Does Pairaphrase Translation Memory really work?
Pairaphrase includes a Translation Memory, but user feedback suggests it often struggles. Reviews note that it only matches segments if they’re identical, meaning even small changes in formatting — like bold text or italics — can break the match. That makes it less reliable for teams relying on reuse. Taia’s Translation Memory works differently: it recognizes and adapts partial matches, keeping phrasing consistent across projects while saving time. For teams where consistency and reuse matter, Taia’s TM delivers on the promise that Pairaphrase’s often misses.
What is the best translation software for business teams?
The best translation software for business teams is Taia. It combines instant AI document translation with human review, project management, Translation Memory, and glossary support — all in one platform. Other options include Smartling for enterprise workflows, Lokalise for developer-heavy SaaS teams, and memoQ for linguist-driven projects. But for marketing, product, and support teams that need translations done quickly, consistently, and securely, Taia is the most balanced solution.
What is the best translation tool overall?
Neither DeepL nor Google Translate has translation memory. DeepL Pro and Google Cloud API offer glossaries, but they don’t reuse full sentences across projects. Taia does — with built-in TM and glossaries that ensure consistency and save costs on repeat content.
What are the main differences between DeepL and Taia?

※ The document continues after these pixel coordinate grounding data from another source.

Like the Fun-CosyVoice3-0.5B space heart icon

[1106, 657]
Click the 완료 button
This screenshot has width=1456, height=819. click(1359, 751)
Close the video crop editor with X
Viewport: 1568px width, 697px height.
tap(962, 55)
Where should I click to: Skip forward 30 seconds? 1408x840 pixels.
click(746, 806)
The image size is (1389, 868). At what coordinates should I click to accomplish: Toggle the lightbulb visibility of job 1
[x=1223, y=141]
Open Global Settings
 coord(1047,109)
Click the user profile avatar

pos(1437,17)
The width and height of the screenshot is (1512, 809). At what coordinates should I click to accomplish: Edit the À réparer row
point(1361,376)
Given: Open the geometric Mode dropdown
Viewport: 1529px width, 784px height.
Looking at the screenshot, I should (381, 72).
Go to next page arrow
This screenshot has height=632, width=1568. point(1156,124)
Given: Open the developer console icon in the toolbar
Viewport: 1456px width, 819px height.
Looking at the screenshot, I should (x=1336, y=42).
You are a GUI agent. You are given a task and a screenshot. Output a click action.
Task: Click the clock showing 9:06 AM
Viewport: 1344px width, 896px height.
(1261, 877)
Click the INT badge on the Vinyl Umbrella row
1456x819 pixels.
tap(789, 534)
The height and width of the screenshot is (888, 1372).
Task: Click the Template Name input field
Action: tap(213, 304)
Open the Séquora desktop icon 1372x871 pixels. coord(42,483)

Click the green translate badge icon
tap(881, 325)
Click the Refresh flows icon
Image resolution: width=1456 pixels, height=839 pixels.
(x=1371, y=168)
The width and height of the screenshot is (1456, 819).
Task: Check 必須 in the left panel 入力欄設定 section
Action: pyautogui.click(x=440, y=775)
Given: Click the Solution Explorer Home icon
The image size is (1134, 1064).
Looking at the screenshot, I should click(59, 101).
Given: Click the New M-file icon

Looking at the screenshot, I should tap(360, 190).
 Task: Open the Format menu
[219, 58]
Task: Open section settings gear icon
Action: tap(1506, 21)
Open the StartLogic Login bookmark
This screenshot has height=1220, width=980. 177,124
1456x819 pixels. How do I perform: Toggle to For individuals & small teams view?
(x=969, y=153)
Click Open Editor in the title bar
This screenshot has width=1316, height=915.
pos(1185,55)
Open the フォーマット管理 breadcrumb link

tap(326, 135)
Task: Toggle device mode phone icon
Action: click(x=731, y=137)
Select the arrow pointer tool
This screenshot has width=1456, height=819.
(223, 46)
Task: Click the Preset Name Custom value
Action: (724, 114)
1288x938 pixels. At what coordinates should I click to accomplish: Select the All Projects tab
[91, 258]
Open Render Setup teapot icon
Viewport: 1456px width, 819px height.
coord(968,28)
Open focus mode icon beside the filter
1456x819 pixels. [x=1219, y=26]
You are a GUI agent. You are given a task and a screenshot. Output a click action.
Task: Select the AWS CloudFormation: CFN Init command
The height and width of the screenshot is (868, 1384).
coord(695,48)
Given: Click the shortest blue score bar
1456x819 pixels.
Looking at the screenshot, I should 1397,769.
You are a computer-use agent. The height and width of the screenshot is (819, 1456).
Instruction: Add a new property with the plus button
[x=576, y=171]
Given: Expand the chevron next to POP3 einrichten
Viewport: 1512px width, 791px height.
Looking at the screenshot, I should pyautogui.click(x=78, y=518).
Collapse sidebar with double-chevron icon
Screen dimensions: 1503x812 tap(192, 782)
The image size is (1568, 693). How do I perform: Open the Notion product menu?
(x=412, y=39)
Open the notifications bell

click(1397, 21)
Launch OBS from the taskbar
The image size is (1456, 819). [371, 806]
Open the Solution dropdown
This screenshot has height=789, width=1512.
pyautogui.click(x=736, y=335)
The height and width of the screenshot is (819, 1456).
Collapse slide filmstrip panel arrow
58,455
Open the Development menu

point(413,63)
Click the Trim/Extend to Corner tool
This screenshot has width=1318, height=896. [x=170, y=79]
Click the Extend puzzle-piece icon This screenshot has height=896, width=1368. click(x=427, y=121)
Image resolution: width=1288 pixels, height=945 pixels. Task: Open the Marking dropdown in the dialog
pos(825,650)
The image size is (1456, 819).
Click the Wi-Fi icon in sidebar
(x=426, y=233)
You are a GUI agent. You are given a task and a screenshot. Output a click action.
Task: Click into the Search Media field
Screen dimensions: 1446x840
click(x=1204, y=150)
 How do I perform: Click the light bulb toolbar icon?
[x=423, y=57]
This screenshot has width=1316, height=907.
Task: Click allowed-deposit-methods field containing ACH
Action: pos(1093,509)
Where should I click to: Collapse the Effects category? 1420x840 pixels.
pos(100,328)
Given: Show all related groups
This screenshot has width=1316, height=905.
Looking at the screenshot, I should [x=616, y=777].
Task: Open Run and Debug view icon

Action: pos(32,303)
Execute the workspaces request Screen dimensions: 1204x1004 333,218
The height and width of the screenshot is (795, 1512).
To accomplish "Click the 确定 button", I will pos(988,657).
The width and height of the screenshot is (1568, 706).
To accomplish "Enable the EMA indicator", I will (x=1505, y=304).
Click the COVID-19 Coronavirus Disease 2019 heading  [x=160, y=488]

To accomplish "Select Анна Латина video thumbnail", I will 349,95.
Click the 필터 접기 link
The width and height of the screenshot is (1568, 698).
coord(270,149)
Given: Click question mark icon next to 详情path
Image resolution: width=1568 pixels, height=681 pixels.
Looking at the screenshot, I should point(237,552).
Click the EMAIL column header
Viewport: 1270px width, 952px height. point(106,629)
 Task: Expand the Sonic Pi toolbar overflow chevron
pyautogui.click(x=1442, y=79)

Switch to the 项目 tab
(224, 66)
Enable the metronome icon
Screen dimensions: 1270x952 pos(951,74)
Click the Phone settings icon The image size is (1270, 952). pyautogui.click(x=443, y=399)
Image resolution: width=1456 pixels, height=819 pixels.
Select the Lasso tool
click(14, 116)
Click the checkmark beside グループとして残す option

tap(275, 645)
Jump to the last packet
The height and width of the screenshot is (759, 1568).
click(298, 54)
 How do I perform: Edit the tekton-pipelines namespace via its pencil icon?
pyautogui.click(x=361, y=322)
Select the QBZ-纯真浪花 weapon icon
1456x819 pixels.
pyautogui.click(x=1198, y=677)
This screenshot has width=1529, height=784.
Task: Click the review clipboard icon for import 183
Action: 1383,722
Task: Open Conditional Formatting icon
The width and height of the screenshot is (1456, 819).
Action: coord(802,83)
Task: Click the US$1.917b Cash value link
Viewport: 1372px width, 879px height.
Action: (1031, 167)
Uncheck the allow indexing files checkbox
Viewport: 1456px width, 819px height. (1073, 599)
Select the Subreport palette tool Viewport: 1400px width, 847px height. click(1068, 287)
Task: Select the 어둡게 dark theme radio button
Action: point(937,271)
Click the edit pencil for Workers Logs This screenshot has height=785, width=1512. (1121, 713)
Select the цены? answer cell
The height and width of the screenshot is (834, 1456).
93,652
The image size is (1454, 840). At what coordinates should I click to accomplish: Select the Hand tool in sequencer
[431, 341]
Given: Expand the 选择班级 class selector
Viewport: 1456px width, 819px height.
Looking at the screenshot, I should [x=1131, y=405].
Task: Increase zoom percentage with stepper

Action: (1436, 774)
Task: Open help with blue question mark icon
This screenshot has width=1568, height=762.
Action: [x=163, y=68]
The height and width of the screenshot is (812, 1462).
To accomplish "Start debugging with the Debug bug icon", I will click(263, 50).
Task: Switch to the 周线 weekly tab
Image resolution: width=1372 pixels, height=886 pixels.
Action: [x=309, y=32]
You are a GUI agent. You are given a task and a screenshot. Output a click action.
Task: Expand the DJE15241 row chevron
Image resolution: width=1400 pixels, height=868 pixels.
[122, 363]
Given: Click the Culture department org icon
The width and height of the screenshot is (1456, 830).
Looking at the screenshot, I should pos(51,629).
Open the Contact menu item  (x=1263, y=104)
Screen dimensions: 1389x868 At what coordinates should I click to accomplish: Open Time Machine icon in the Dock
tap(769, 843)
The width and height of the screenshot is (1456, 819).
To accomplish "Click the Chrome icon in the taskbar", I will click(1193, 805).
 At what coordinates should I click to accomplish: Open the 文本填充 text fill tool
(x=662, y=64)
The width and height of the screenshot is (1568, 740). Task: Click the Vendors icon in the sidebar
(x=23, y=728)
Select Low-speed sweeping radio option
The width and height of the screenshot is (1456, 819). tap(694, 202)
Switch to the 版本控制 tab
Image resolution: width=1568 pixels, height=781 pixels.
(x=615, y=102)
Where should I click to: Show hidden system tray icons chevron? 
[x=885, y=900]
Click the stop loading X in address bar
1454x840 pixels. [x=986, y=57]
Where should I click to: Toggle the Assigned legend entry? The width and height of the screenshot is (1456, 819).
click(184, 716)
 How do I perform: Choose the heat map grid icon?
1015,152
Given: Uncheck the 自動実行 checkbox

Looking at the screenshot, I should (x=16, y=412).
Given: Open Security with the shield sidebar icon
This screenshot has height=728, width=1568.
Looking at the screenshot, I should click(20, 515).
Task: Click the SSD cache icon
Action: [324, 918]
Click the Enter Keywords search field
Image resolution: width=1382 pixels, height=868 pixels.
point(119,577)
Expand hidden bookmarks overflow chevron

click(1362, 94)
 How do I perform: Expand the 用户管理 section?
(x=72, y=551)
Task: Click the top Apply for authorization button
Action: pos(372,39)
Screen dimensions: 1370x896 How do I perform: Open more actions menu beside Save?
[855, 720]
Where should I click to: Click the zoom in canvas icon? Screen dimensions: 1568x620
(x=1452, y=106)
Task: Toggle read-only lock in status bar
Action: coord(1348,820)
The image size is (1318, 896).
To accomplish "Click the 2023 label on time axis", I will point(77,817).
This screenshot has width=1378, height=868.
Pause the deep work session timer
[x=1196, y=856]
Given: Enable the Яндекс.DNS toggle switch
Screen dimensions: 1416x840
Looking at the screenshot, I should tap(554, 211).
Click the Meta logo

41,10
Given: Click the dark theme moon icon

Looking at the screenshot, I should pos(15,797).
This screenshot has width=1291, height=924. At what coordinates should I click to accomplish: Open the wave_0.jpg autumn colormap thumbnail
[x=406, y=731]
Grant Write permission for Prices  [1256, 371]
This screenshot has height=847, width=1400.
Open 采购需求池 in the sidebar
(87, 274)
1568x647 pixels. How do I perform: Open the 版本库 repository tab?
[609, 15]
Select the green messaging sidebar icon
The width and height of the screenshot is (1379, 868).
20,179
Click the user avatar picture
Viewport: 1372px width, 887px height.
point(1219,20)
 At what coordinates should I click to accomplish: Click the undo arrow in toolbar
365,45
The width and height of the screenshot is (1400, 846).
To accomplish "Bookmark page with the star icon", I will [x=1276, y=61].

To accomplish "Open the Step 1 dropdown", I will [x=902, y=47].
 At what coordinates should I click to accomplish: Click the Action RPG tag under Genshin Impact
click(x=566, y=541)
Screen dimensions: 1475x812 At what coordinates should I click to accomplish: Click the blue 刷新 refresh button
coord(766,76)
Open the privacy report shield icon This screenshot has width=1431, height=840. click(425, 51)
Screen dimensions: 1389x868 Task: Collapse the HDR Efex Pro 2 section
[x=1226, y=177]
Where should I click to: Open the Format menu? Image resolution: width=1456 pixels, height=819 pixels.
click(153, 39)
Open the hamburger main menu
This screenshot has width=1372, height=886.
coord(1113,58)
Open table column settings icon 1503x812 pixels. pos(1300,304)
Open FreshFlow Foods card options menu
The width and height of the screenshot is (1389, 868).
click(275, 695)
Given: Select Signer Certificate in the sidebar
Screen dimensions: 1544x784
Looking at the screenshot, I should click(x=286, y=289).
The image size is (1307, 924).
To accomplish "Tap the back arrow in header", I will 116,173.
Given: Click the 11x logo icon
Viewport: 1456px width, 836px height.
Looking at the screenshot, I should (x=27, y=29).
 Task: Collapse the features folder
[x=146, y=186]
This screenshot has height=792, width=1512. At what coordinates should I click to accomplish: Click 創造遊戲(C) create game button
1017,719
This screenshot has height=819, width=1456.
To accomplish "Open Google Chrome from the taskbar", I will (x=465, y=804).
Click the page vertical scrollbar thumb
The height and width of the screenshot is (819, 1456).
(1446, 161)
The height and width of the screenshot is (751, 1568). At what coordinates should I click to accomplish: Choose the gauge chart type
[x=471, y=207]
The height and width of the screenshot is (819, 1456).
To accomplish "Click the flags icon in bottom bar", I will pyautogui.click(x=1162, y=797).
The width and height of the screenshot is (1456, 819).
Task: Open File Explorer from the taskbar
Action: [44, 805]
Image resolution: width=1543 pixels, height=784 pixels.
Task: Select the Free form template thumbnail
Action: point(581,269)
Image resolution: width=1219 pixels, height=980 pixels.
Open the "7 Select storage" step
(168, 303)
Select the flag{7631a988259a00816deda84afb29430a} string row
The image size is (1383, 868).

DeepL is good enough for quick translations in a limited number of languages — it supports 36 languages and a few basic file types. It also offers glossaries and solid output quality.
Taia, on the other hand, is built for teams and businesses that need more control and scalability. It supports 189+ languages, 65+ file formats, and includes translation memory, glossaries, a real CAT editor, and the option to upgrade to human review.
If you’re managing larger translation projects or working with multiple teams, Taia offers a more complete workflow — from instant AI translation to professional quality assurance.